**Raw data**
#####

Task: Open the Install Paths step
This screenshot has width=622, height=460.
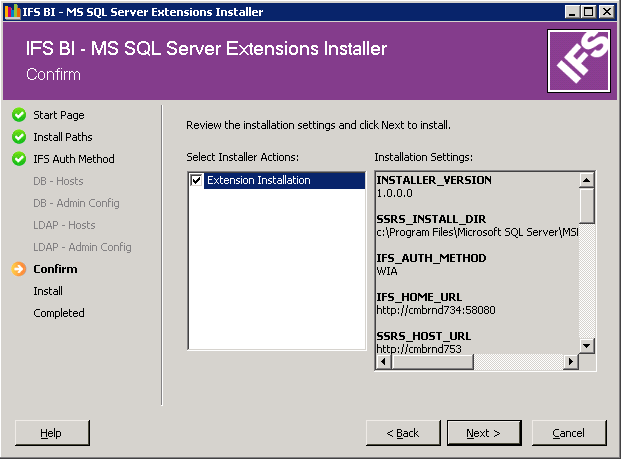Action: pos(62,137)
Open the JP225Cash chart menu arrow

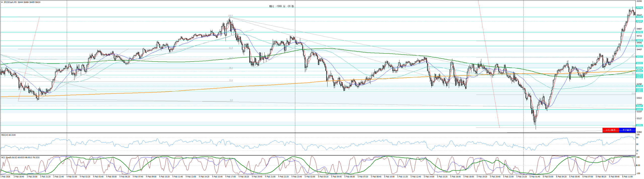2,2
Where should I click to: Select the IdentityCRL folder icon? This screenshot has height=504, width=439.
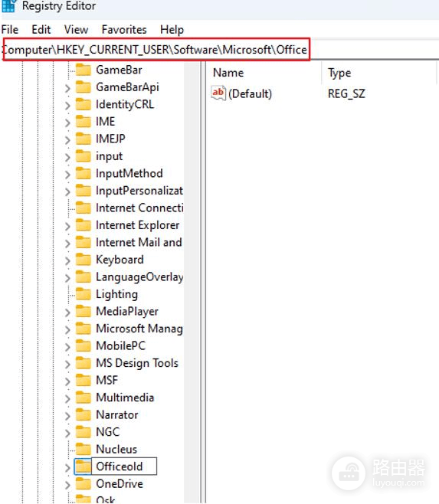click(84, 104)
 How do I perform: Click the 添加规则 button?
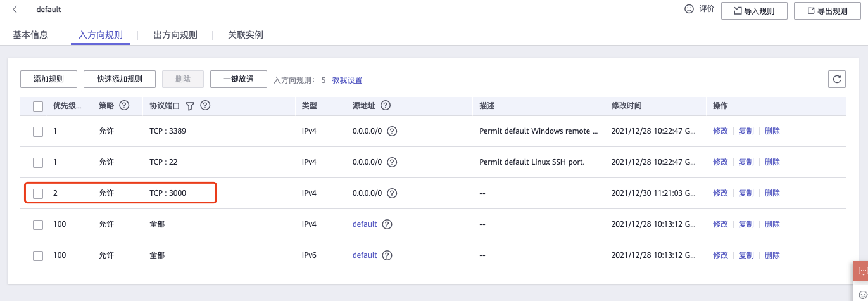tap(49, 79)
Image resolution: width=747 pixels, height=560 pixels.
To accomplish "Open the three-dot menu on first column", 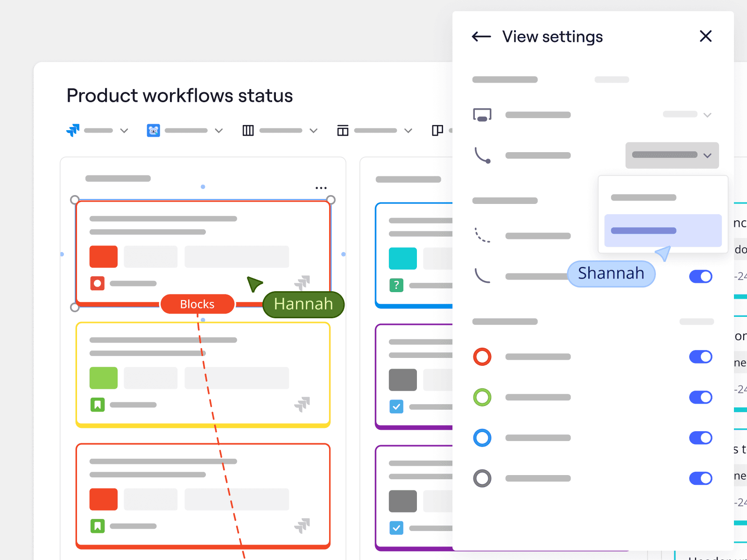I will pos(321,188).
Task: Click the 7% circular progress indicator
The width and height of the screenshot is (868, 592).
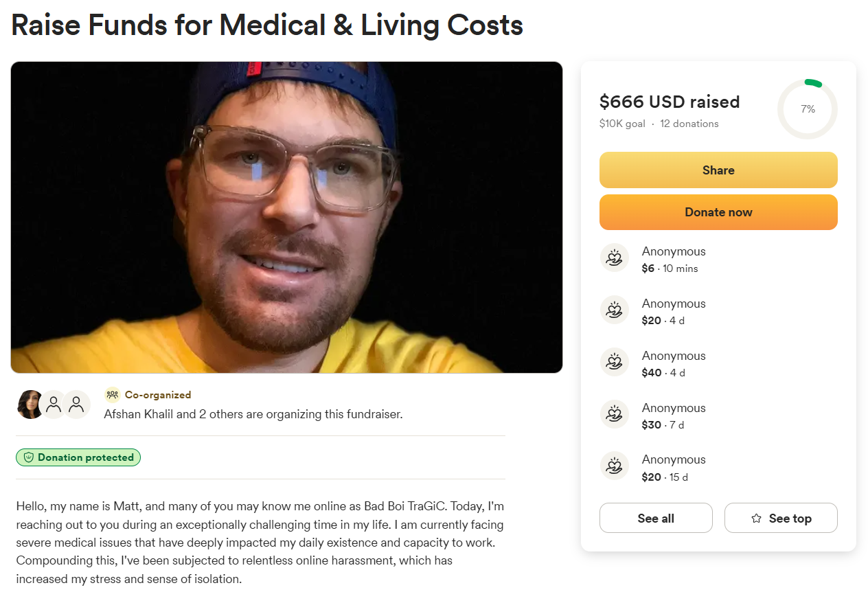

#####

**Work order**
What should appear is an exact reproduction of the lines from the one with "Task: Click the" through the end of the material above, and no pictures.

**Answer section**
Task: Click the 7% circular progress indicator
The width and height of the screenshot is (868, 592).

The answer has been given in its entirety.